Üyesi olduğu İzmir Tabip Odası Çevre Komisyonu Başkanlığını geçtiğimiz günlerde devreden Halk Sağlığı Uzmanı Dr. Ahmet Soysal, kentte zirve yapan kötü kokunun kaynağıyla ilgili çarpıcı açıklamalar yaptı.Sorunun bu haliyle geri dönüşü olmayan bir noktada olduğuna dikkat çeken Dr. Soysal, "Kent merkezindeki imar yoğunluğu artıkça bu koku da her sene artacaktır. Kentin merkezine hizmet eden ana tesis Çiğli Atıksu Arıtma Tesisi'dir. Bir de Narlıdere'deki gibi yan tesisler var. Bunların kapasitesi bellidir. Bu kapasite aşağı yukarı 2000'li yıllardaki nüfusun gereksinimlerini karşılayacak projeksiyonlara sahip" diye konuştu.
YILLAR ÖNCE EKİPLER UYARDI
Zamanında İZSU'da son derece nitelikli ekiplerin olduğunu ve daha o dönemler tehlikeyi görüp belediye yönetimini uyardıklarını belirten Dr. Soysal, "Merkezdeki imar plan değişikliklerini durdurun veya özellikle Çiğli Atıksu Arıtma'da kapasite arttırın demişlerdi.

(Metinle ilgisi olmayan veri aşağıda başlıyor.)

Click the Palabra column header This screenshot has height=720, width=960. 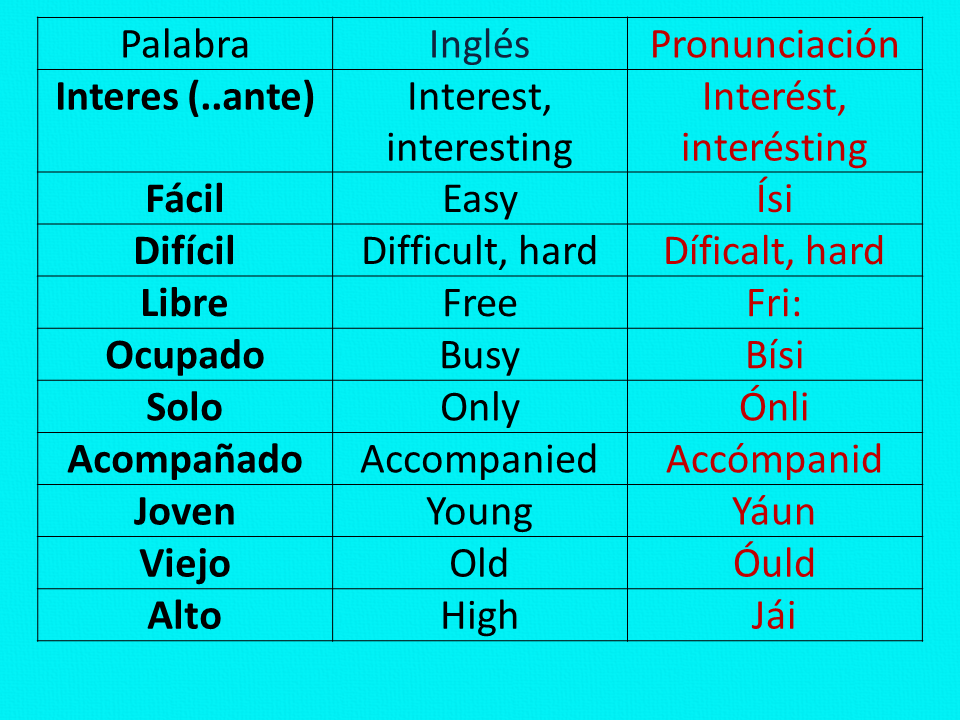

Ancak belediye yönetimi ikisine de uygulamadı. Bir üçüncü yol daha teklif ettiler, o da yağmur suyu hatlarının kanalizasyondan ayrılmasıydı. Çünkü yağmur suyu da kanalizasyona bindiği vakit, kapasite çok artıyor" dedi.
“İzmir’de kötü kokunun sorumlusu belediyeler”
"GERİ DÖNÜŞÜ OLMAYABİLİR"
Kokunun ana sebebini açıklayan Dr. Ahmet Soysal, "Arıtma tesislerinin yetmemesi ve kendisine gelen kanalizasyon suyunu belli bir miktarda arıtıp, belli bir miktarda arıtmadan körfeze deşarj etmesidir. Bu koku bugünden yarına, bir dahaki yıla ve önümüzdeki yıllara daha da artacaktır. Bu haliyle geri dönüşü olmayan bir noktada. Çözüm için büyükşehir bu konuya büyük bir oranda yatırım yapacak, özellikle de Çiğli Atıksu Arıtma Tesisi'nin kapasitesini arttırmak üzerinden veya kentin merkezindeki yoğunluk artırıcı imar plan değişikliklerinden vazgeçecek" ifadelerini kullandı.
"SİSTEMLER AYRIŞTIRILMALI"
"Bu işin başka çözümü yok" diyen Dr. Soysal, "Önümüzdeki yıl Haziran ayında önlem alınmazsa hepimiz daha çok koku hissedeceğiz. Ayrıca Narlıdere'deki arıtmada koku sorununu çözmek için ciddi bir yatırım yapılması gerektiği belirtiliyor. Kentteki en önemli sorunlardan birinin yağmur suyu ve kanalizasyon sisteminin ayrıştırılmaması. Bu nedenle şu an yağmur suları da kanalizasyona gidiyor. Oradan da arıtmaya geliyor. Tesisin yükü daha da yükselmiş oluyor. İzmir su fakiri bir kent. Yağmur suyunun ayrıca toplanıp en azında rekreasyon alanlarının sulanması gibi işlerde kullanılması gerekir. Bu yıllardır söyleniyor ama maalesef yapılmıyor" dedi.